A velocidade incapacitante




As vezes me sinto uma senhora de 70 anos. 

Acordo de manhã e a primeira coisa que faço é ler as notícias do dia. Lembro do meu avô que recebia o jornal e lia enquanto tomava café. No meu caso, leio as headlines no meu portal favorito, no celular mesmo, enquanto bebo os 500ml de água que a nutricionista mandou. Ler é a melhor distração para essa tarefa tão ingrata que é beber tanto liquido assim... logo ao acordar. 

Clico nas matérias mais importantes, vejo quais colunistas me agradam e dou uma olhada na previsão do tempo e no horóscopo (sabe como é. Não acredito nas bruxas, mas que existem, existem). 

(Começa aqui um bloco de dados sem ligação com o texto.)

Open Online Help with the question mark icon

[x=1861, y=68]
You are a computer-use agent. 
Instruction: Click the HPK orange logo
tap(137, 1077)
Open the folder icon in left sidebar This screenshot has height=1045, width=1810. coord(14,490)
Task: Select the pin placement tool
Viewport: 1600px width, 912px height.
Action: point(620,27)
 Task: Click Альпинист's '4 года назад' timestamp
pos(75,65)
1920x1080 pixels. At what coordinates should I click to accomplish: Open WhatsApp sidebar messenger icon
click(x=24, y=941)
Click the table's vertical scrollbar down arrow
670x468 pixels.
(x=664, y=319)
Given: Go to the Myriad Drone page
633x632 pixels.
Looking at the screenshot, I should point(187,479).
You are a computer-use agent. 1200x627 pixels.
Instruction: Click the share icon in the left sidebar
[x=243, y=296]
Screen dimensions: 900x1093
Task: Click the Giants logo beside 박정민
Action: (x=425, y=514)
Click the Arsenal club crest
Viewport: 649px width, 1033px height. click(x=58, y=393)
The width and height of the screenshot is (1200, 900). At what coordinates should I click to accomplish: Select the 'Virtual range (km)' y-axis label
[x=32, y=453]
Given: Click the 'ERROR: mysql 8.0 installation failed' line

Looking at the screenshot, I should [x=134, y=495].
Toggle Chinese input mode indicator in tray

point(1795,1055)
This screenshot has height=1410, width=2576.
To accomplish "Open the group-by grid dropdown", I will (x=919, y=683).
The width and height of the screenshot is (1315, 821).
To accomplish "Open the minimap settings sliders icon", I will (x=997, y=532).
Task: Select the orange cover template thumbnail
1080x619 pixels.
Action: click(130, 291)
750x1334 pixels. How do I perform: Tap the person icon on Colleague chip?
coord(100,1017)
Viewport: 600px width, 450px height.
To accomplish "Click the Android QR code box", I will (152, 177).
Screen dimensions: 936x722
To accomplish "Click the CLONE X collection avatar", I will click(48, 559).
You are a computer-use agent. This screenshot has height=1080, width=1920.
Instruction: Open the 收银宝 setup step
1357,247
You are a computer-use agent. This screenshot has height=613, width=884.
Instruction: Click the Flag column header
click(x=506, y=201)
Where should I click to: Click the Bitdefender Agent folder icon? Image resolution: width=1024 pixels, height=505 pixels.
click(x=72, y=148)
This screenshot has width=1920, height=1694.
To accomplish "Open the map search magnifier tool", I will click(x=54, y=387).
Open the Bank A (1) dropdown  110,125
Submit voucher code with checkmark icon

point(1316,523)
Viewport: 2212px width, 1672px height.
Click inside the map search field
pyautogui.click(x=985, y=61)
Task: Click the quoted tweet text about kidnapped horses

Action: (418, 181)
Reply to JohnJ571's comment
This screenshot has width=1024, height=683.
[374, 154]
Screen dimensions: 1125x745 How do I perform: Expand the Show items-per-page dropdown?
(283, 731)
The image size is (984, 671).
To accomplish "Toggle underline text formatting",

De uns meses pra cá, percebo uma redução considerável no nível de complexidade das matérias mais 'urgentes', aquelas que 'todos precisam saber' para ficarem atualizados. Ao invés de um texto corrido, agora as notícias são apresentadas em estruturas de tópicos e uma linha do tempo quase infinita se atualiza diversas vezes, criando mais um mini-parágrafo que faz com que o início da história vá mais para o final da página. 

As pessoas estão com tanta pressa que mal podem ler um texto corrido? Não existe mais demanda para um começo, meio e fim? Agora as noticias ficam em formato de tópicos printáveis como as checklists de Instagram e TikTok?

O jornalismo reduzido a tópicos é um reflexo de uma cultura da pressa, onde ler um texto é perda de tempo. A qualidade jornalística precisa se rebaixar a essa velocidade que incapacita cérebros de focar em um único assunto por mais de oito segundos. 

Em um mundo onde todos estão se autodiagnosticando com um grau de TDAH, o jornalismo precisa de autoflagelar para que continue existindo. 

Meu lado velhinha se preocupa com o que acontecerá daqui algumas décadas. Será que ainda vamos conseguir sentar na varanda, sentir a textura do jornal e o gosto do café na caneca de metal? Ou será que vamos preferir fazer o download das notícias selecionadas em alguns segundos antes de seguir com nossa correria diária?

Seria essa uma prévia do Black Mirror que vamos viver?